AVAILABLE RECORDS:
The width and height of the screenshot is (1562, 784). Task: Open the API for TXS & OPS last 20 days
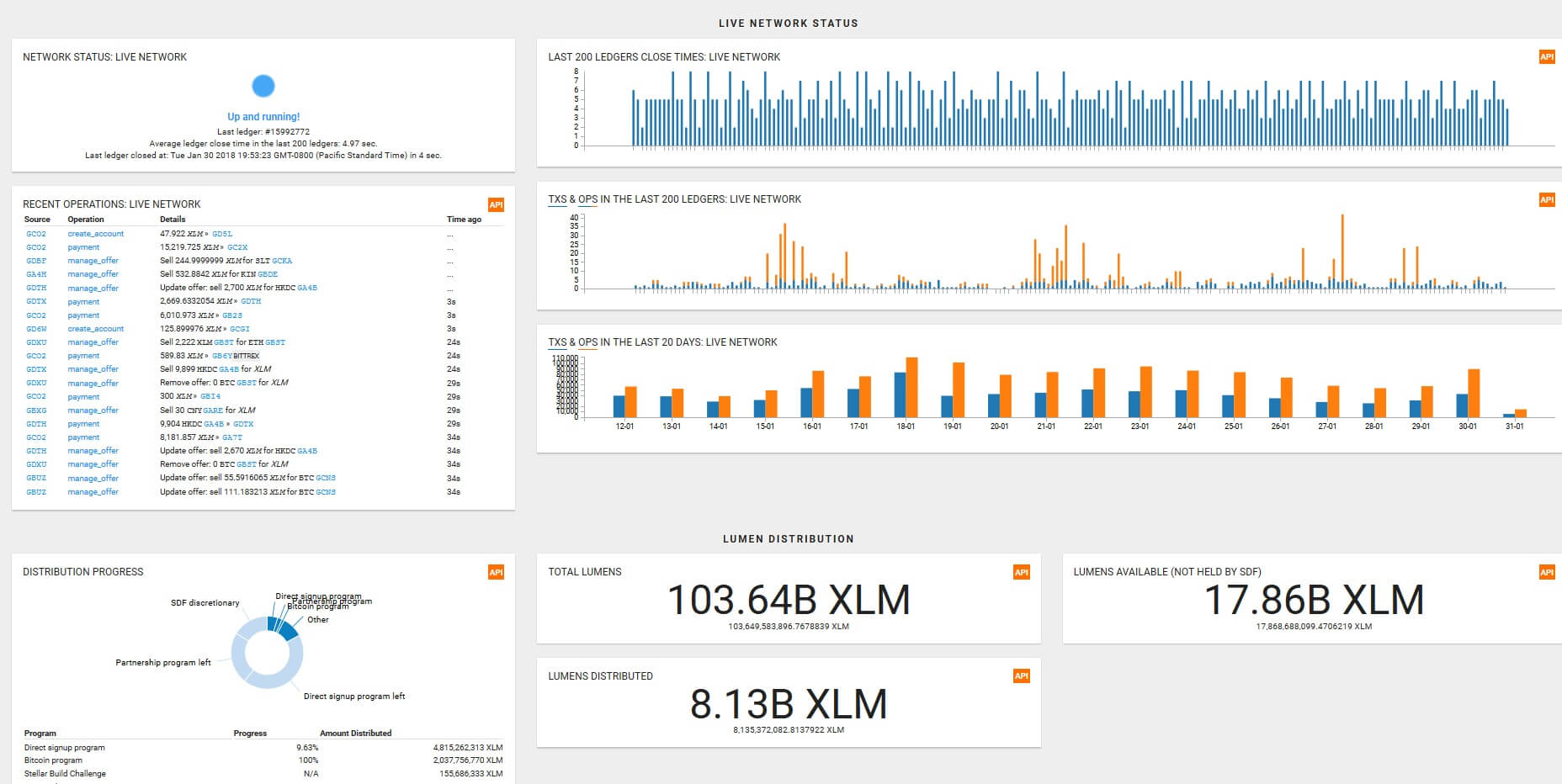1545,342
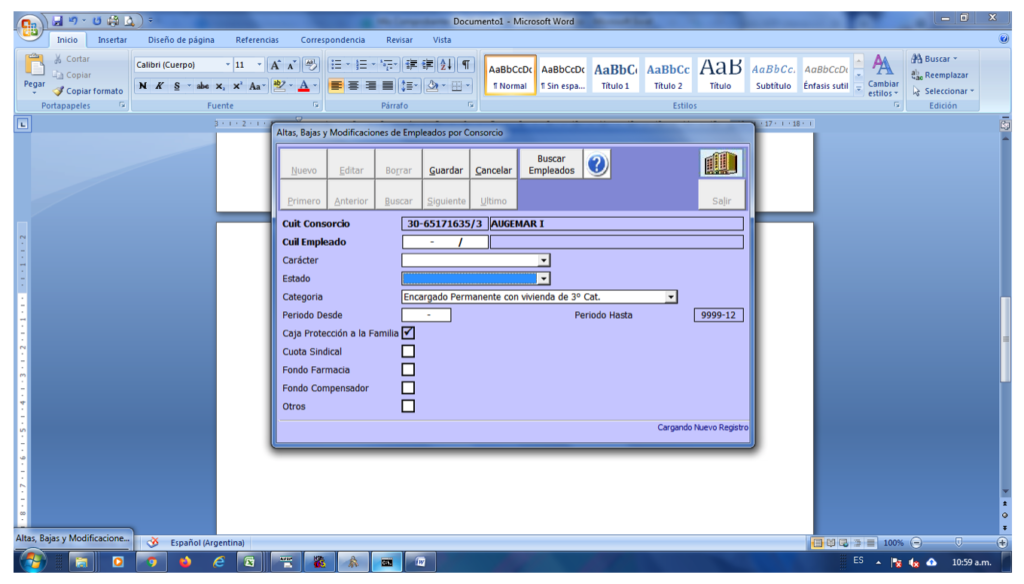Open Firefox from the taskbar
Image resolution: width=1024 pixels, height=584 pixels.
click(185, 562)
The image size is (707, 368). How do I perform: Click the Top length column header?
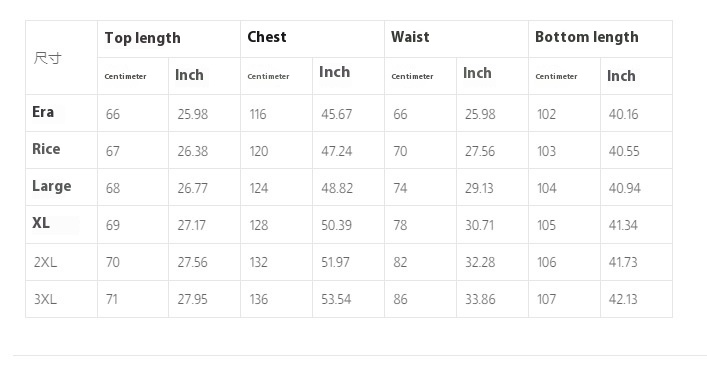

INSTRUCTIONS TO FOLLOW: Set out every line of the items above as a numbered list, skipping any blank lines and leaving the pictures out.

ANSWER IN FULL:
1. The width and height of the screenshot is (1562, 784). Task: Open the API for TXS & OPS last 20 days
2. 1545,342
3. Open Firefox from the taskbar
4. Image resolution: width=1024 pixels, height=584 pixels.
5. click(185, 562)
6. The image size is (707, 368). How do I perform: Click the Top length column header?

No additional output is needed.